Although they’re far from perfect in their modern incarnation, Maker Cameron Coward’s latest video shows us what smart assistants could have been like in the ‘70s, decades before voice recognition and even personal computers, when an electric typewriter would have been the only way to interact with them. We’re suddenly a lot more appreciative of Siri now.
The typewriter used here is a Texas Instruments Silent 700 Terminal, which served two purposes. It could be used as a regular typewriter, albeit one that was a lot quieter than its predecessors through the use of a dot-matrix print head that used a heating element and thermal paper to write instead of ink-soaked ribbons. Its other use, as the “Terminal” in its name implies, was as a way to remotely connect to and use computers through a built-in modem and acoustic coupler. This came at a time when the idea of everyone having their own computer was laughable, so in a weird way, it was almost like an early version of ‘the cloud’ we all heavily rely on now.
The typewriter’s ability to both send and receive messages and commands through telephony is what Coward used to turn the Silent 700 into a retro smart assistant. This build is actually an update of an older attempt to make this typewriter smart, which used a script running on a Raspberry Pi Zero W to send questions to the Wolfram Alpha “answer engine.” But that approach suffered from a handful of complications, including long boot times, an unavoidable login to a Linux terminal, and requiring very specific formatting for the questions.

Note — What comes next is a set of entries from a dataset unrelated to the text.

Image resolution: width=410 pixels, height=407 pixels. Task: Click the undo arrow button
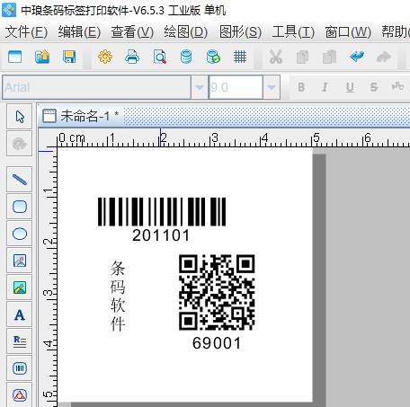pos(357,57)
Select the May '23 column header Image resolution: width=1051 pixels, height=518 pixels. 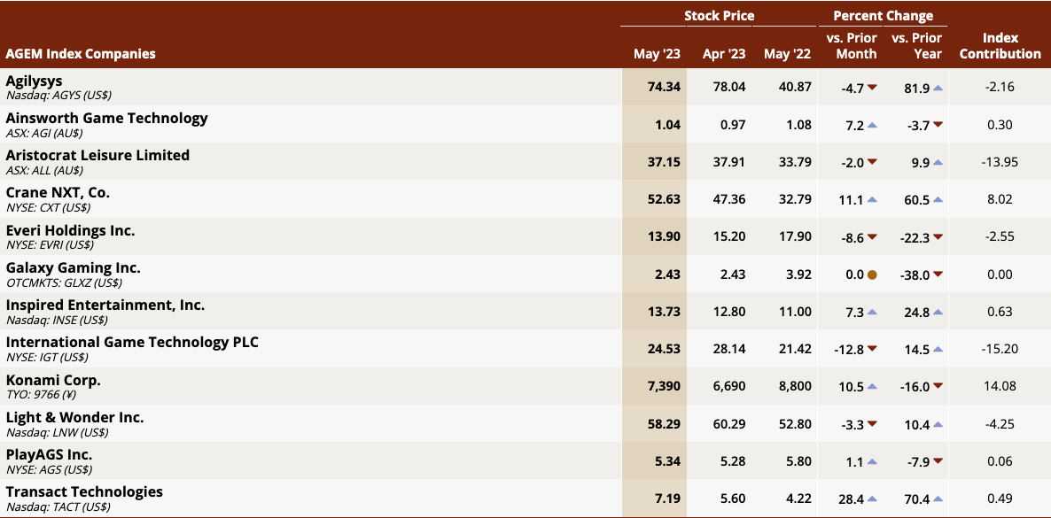657,54
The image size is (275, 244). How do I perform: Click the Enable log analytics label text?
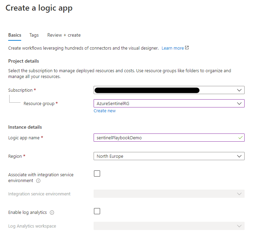pyautogui.click(x=27, y=213)
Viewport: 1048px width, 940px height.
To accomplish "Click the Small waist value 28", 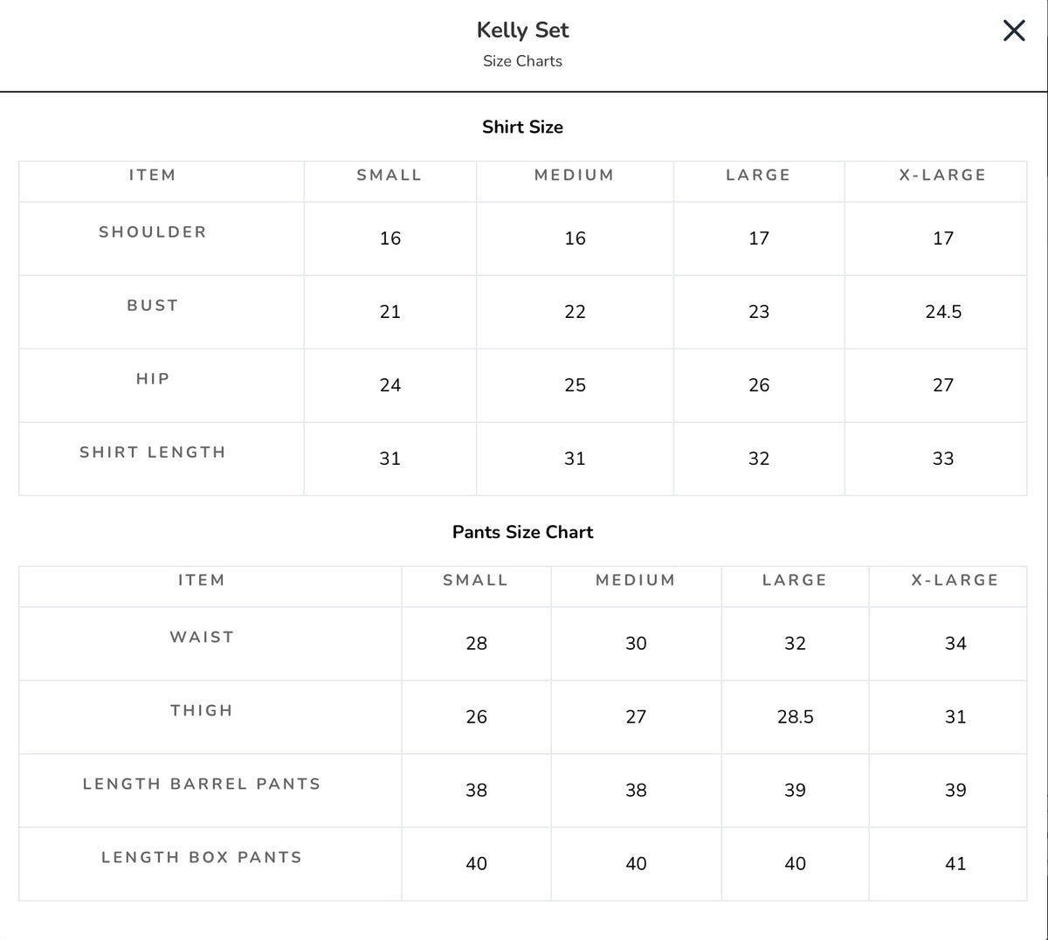I will (476, 644).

This time around, as Cameron has thoroughly documented on Instructables, a cheaper and more streamlined ESP32 was used, which communicates with Wolfram Alpha over wifi, but interfaces with the Silent 700 typewriter through its serial port (think of it as the USB port’s great-great-grandparent) instead of the acoustic coupler (which would send beeps and boops over a phone line). The new and improved version of this smart typewriter boots up in seconds and can answer questions without the need for special commands or phrasing, just like today’s modern smart assistants.